BMP4 immunoreactivity in the ipsilateral hippocampus of controlled cortical impact (CCI) mice and effect of noggin on extravascular fibrinogen leakage on postoperative day 4. (a) The brain diagram shows the lesion and region of interest (ROI), including the hippocampus CA1 and dentate gyrus. (b) The top panels show bone morphogenetic protein (BMP) 4 immunoreactivity (red) in sham and CCI mice on postoperative day 4. The bottom panels show merged BMP4 (red) and PDGFRβ (green) immunoreactivity images.

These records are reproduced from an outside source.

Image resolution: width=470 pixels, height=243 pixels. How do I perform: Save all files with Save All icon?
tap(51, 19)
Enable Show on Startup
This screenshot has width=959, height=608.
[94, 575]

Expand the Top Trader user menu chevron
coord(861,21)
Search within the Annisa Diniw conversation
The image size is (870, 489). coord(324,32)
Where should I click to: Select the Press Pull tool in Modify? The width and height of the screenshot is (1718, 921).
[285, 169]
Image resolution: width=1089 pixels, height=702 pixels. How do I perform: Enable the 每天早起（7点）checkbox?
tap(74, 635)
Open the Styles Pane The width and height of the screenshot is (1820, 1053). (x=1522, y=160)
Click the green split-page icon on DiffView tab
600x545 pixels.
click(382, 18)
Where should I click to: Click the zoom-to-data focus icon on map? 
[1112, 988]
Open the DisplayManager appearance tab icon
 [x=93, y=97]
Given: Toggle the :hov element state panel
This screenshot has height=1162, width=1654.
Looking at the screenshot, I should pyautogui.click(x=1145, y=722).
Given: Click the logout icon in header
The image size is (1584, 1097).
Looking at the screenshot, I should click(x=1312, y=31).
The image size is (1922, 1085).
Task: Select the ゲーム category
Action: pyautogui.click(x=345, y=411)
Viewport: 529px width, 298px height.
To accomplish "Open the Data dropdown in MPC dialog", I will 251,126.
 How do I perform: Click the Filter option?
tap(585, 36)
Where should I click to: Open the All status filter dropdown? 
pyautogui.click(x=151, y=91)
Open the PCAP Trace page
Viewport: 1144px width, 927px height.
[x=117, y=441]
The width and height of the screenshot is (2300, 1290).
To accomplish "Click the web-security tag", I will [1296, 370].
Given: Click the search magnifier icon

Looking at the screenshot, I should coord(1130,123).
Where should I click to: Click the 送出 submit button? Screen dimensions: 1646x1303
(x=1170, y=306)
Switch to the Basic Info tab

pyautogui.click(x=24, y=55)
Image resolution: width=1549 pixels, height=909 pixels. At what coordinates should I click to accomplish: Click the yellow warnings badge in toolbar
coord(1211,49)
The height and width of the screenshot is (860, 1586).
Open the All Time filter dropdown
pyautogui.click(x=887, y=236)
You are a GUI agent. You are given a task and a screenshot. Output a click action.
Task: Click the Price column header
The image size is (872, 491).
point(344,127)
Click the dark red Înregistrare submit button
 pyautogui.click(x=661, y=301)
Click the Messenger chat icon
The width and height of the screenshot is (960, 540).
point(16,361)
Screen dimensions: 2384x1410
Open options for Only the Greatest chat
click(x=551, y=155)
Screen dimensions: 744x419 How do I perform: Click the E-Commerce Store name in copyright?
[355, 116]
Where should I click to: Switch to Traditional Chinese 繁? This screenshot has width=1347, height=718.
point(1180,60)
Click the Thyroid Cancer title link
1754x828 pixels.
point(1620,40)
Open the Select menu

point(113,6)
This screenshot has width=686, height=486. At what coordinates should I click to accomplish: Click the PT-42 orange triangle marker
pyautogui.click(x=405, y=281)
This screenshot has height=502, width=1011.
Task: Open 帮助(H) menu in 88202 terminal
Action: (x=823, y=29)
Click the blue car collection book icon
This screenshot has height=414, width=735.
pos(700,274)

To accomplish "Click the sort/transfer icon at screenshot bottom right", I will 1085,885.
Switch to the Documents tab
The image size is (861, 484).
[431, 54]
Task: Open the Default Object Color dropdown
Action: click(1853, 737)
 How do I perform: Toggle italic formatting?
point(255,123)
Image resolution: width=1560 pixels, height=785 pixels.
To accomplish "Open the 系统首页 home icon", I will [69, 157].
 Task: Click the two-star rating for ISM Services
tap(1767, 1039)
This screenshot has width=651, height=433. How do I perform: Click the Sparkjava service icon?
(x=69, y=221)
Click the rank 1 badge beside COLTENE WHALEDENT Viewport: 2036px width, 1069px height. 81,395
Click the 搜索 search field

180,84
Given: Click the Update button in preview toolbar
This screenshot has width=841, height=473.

The arrowheads and arrows in the bottom panels indicate BMP4 immunoreactivity in the brain vessels and parenchyma, respectively. Scale bar: 100 μm. (c) Quantification of BMP4 immunoreactivity. Sham: n = 5, CCI: n = 5. The blue and red bars represent the sham and CCI group, respectively. Each point represents an individual mouse. Data are expressed as the mean ± SEM. (d) CCI mice were treated with noggin at 1 or 3 μg/mouse for 4 days from the operative day to postoperative day 3. The top panels show fibrinogen immunoreactivity (red). The middle panels show brain vessels revealed through lectin staining (green). Each bottom panel shows the merged image of the top and middle panels. Scale bar: 100 μm. (e) Quantification of fibrinogen immunoreactivity. Vehicle + sham: n = 12, vehicle + CCI: n = 13, 1 μg noggin + CCI: n = 11, 3 μg noggin + CCI: n = 6. (f) Quantification of lectin intensity. Vehicle + sham: n = 12, vehicle + CCI: n = 13, 1 μg noggin + CCI: n = 11, 3 μg noggin + CCI: n = 6. The blue, red and green bars represent the vehicle + sham, vehicle + CCI and noggin + CCI groups, respectively. Each point represents an individual mouse. Data are expressed as the mean ± SEM. * p < 0.05, ** p < 0.01, *** p < 0.001, **** p < 0.0001.